Son muchos, en efecto, los que, ya por estrechas miras relacionadas con sus halagüeñas expectativas electorales, ya por coherencia con su diseño teórico del consejo concebido al modo de una institución reivindicativa en pugna con los restantes poderes del Estado, ya por ambas razones a la vez, apuestan por un sistema de designación de vocales del consejo elegidos directamente por los jueces. El eventual éxito de tal tesis, que, desde luego, no comparto, supondría la exclusión definitiva del Consejo General como el natural gestor del cambio. Una institución en la que la mayoría de sus miembros tuviera una designación democrática, pero de origen corporativo, sí tendría legitimidad, desde luego, para postularse como el lógico órgano reivindicativo de los jueces, desplazando, por cierto sin justificación alguna, a las asociaciones judiciales de una función que les es propia, pero a cambio perdería la legitimidad de origen que lo hace apto para asumir el liderazgo en la gestión del necesario pacto social y de Estado en materia de justicia.

No basta, sin embargo, con mantener el actual estado de cosas. Las Cortes Generales, a la hora de efectuar la elección, no deben minusvalorar el papel que las asociaciones judiciales han desempeñado como único instrumento legítimo de participación de los jueces en la vida política judicial, vertebrando, de hecho, el pluralismo real existente en el seno de la profesión judicial. No garantizar la presencia real y efectiva en la institución, sin exclusión de clase alguna, de todas las opciones significativas que existen, o no garantizar la necesaria transparencia en el proceso, tanto en el mundo judicial como en la sociedad, supone de nuevo, y aunque sea por otra vía, apostar por privar al consejo de su potencial capacidad de liderazgo.
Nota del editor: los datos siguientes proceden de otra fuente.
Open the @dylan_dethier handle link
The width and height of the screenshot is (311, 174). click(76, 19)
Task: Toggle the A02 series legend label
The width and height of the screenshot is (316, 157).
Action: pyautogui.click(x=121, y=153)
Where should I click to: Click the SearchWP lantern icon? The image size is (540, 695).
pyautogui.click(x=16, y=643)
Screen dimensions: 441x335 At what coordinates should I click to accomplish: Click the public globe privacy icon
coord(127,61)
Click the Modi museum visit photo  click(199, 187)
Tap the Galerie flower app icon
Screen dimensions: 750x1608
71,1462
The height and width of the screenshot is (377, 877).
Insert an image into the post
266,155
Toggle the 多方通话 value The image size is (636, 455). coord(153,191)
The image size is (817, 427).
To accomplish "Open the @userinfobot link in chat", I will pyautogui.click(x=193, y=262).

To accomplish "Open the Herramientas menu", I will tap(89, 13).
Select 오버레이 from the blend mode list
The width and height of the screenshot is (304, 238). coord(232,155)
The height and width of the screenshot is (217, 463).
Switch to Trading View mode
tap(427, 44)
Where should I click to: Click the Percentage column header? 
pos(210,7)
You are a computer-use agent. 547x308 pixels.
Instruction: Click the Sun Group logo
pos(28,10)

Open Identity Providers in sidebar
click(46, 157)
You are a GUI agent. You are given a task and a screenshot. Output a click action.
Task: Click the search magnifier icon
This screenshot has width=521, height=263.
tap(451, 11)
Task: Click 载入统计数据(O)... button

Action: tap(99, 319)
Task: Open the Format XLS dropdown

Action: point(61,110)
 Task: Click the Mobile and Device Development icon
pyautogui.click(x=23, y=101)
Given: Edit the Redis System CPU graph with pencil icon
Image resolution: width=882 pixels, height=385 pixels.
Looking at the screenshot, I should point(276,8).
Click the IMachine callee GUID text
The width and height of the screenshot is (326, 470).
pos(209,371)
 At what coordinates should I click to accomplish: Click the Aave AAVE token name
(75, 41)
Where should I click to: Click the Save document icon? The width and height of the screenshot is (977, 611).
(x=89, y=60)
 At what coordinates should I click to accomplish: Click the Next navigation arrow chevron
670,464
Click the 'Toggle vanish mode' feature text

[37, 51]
Ese conveniente protagonismo del consejo requiere, además, que se abandone definitivamente la tentación de reinstaurar un modelo de confrontación permanente en el que, desde un lado, se aspire a configurar la institución como punto de lanza o mera cooperadora de alternativas políticas globales, enfrentadas a la que tiene su sede en el poder ejecutivo y en el que, desde el otro lado, se caiga en la tentación de reducir el consejo a un hidrocefálico aparato administrativo de índole cuasi burocrática. Se trata, además, de un modelo ya fracasado en nuestra corta historia constitucional. También sería un error, finalmente, el que se pretendiese homogeneizar el discurso del consejo con el discurso del poder ejecutivo. Se trataría, por cierto, de un error casi imposible de cometer, como el tiempo ha demostrado, pero que de llegar a ser factible se traduciría en una idéntica incapacidad del consejo para cumplir su función. No hay otra vía sensata, según creo, que la elaboración autónoma de discursos propios que acepten el grado necesario y positivo de conflicto y que no hurten a la sociedad el debate abierto.

Desde tal planteamiento quizá sería posible acumular a la legitimación originaria la de ejercicio, que sólo se adquiere, y siempre provisionalmente, a través de la capacidad de dar respuesta a las demandas de los ciudadanos, y más aún en la capacidad de crear una exigente demanda de carácter cívico.